Copy every line of the records below word for word, but leave out the pictures.
________________
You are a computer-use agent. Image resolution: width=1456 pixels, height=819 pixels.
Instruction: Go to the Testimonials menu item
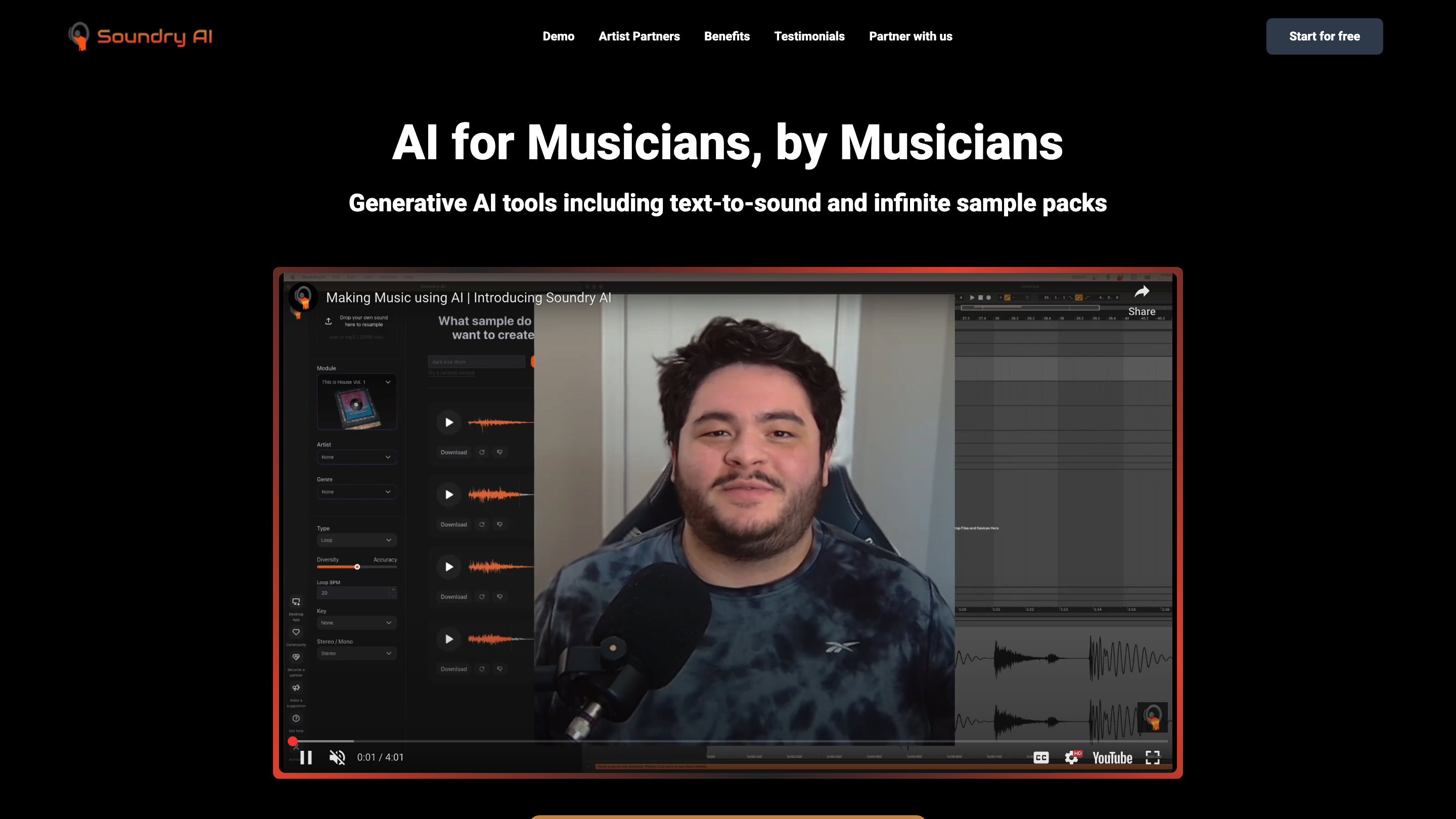click(x=809, y=36)
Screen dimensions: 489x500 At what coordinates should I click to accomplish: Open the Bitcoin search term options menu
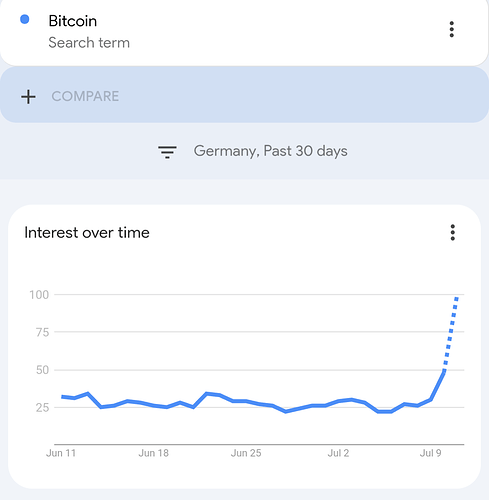tap(451, 29)
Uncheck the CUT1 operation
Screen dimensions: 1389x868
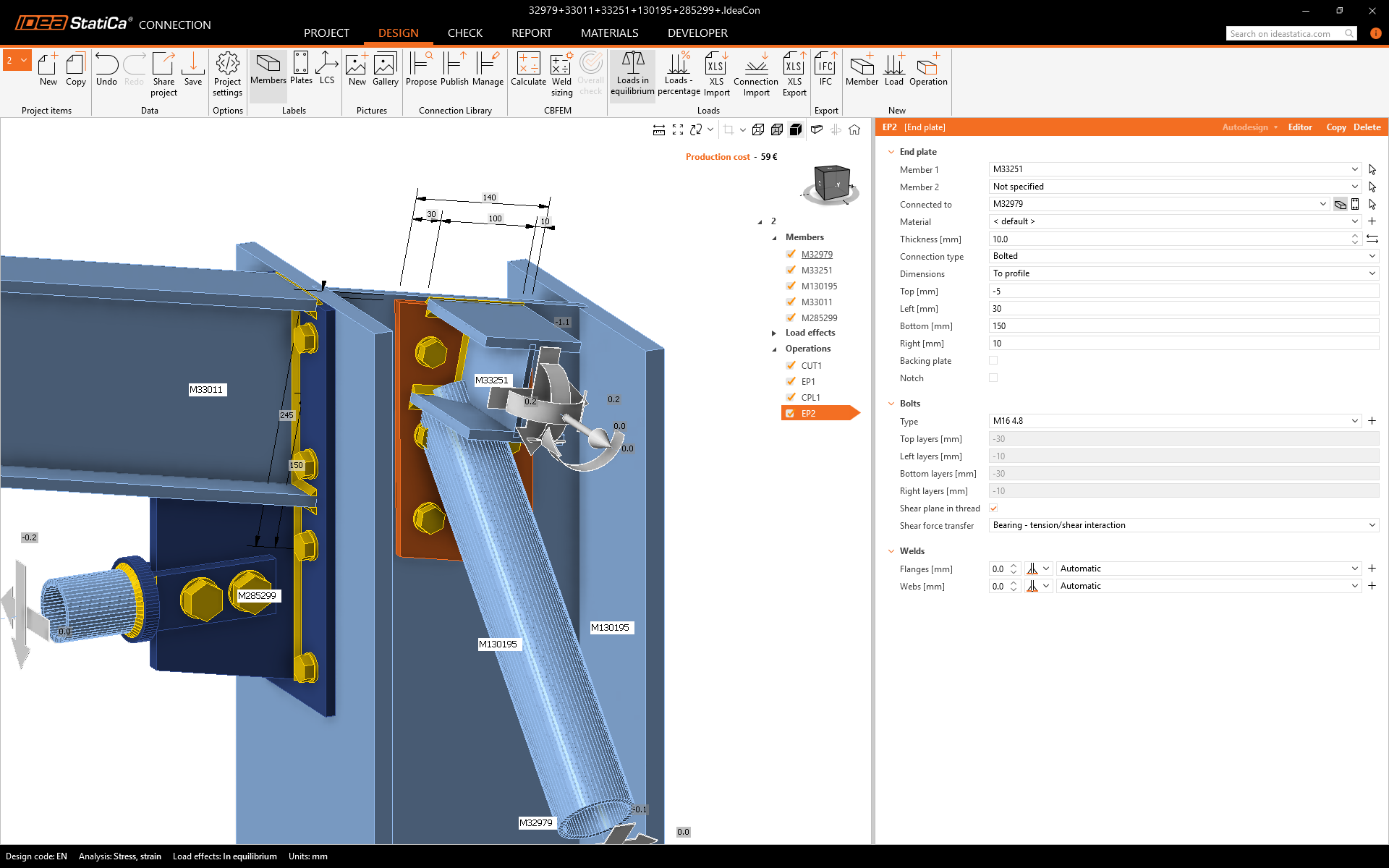(791, 365)
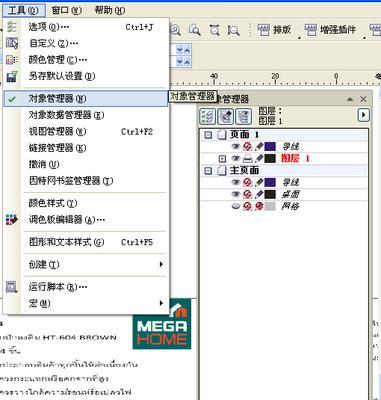Open the 窗口 menu in menu bar
Screen dimensions: 381x400
(x=67, y=10)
________________
_Final result:_
You are a computer-use agent. Image resolution: width=1456 pixels, height=819 pixels.
Instruction: Go to the Testimonials menu item
click(x=809, y=36)
Screen dimensions: 489x500 At what coordinates should I click to accomplish: Open the Bitcoin search term options menu
tap(451, 29)
Uncheck the CUT1 operation
Screen dimensions: 1389x868
(791, 365)
Open the 窗口 menu in menu bar
Screen dimensions: 381x400
(x=67, y=10)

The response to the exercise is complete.